The UK government has promised as-yet unspecified measures to tackle the ransomware threat. In the U.S. in May, President Joe Biden issued an executive order instructing federal agencies to publish zero-trust adoption plans within 90 days.

Such initiatives remind enterprises of all kinds of the urgent need to adopt zero-trust and secure access service edge (SASE) principles, but because these are security frameworks rather than specifications or industry standards the question remains how soon and how well they will make the transition from concept to reality.

In the real world of application development, it’s no surprise that insecure applications make it into production. When developers are under pressure, the security and network teams may be left out of the loop, only discovering problems when it’s too late.

Effective security tools must enable developers to embed the following zero-trust elements:

  • Establishing identities with private key/public key cryptography, biometrics and root-of-trust solutions
  • Authenticate before connect – Prevents unauthenticated entities from gaining network access
  • Least-privilege access – Each authenticated, authorized app is granted its own ephemeral connection, accessing only what it needs to access. All of this is policy-based and under the complete control of the customer
  • Micro-segmentation – Each app can only access what it requires and is logically isolated from every other session. If an app session is breached, then that breach can’t be used to attack laterally through the business WAN

Embedding zero-trust security not only provides obvious benefits in protecting data and minimizing the network attack surface. For commercial developers, the ability to bake in security to their applications provides another level of competitive differentiation. As the focus shifts from network to application, expect to see application-level security become a core requirement for buyers of cloud-based SaaS products. Unauthorized software purchases may still be a headache, but if SaaS providers integrate security with their applications the security risks posed by shadow IT will be if not eliminated, at least reduced.

Cloud providers are beginning to evolve their own network services beyond traditional VPN and MPLS-based offerings. For example, Oracle recently partnered with NetFoundry to make it easier for ISVs and enterprise developers to make their products secure and cloud-ready by design when hosted in Oracle Cloud Infrastructure (OCI).

Leveraging Containers

The third consideration for developers is to stop shipping black box solutions and provide the open source tools (API, SDK) customers need to take full control of their environments; for example, by embracing Kubernetes for containerized applications and Ziti SDKs for building private, programmable networking into applications.

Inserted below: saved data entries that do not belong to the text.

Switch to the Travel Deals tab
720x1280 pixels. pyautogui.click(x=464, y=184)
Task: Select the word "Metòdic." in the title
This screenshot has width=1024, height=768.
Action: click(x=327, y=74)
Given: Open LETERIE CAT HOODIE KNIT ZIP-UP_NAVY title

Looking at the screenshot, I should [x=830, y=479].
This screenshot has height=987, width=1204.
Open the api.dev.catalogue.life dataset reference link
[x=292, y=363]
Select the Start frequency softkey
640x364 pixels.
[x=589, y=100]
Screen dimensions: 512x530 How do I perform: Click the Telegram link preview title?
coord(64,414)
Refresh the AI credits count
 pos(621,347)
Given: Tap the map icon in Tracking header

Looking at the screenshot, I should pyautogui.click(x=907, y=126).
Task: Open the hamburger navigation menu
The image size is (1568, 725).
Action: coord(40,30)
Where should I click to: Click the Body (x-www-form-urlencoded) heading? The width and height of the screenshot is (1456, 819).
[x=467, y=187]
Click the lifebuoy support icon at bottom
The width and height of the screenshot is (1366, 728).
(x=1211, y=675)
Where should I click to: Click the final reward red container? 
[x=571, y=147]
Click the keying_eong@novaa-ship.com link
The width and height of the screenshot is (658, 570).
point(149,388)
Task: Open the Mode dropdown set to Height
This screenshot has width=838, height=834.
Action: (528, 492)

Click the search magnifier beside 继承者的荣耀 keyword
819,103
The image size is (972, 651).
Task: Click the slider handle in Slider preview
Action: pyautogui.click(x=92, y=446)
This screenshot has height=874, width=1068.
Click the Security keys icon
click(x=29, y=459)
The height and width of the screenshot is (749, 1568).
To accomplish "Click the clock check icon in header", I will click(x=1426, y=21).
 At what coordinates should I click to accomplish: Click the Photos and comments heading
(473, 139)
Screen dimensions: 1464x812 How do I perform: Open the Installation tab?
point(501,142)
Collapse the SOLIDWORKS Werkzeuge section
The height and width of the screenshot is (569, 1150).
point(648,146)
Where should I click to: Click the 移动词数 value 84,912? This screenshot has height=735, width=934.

Zero-trust can take months to deploy, necessitating client and server-side changes as well as new infrastructure. A server-side alternative is to provide zero-trust capability from containers/VMs running on an application server or adjacent machine. The server is dark to networks and the software-only deployment requires no further infrastructure, firewall reconfiguration or nail-up VPNs.

The increasing pace and ferocity of such attacks, as the recent U.S. government initiative illustrates, has finally brought home the message that we need to stop talking about zero-trust and start deploying it. Security is too important to bolt on–and in an era when the enterprise WAN is an ever-expanding attack surface, you can’t afford to leave security to the network.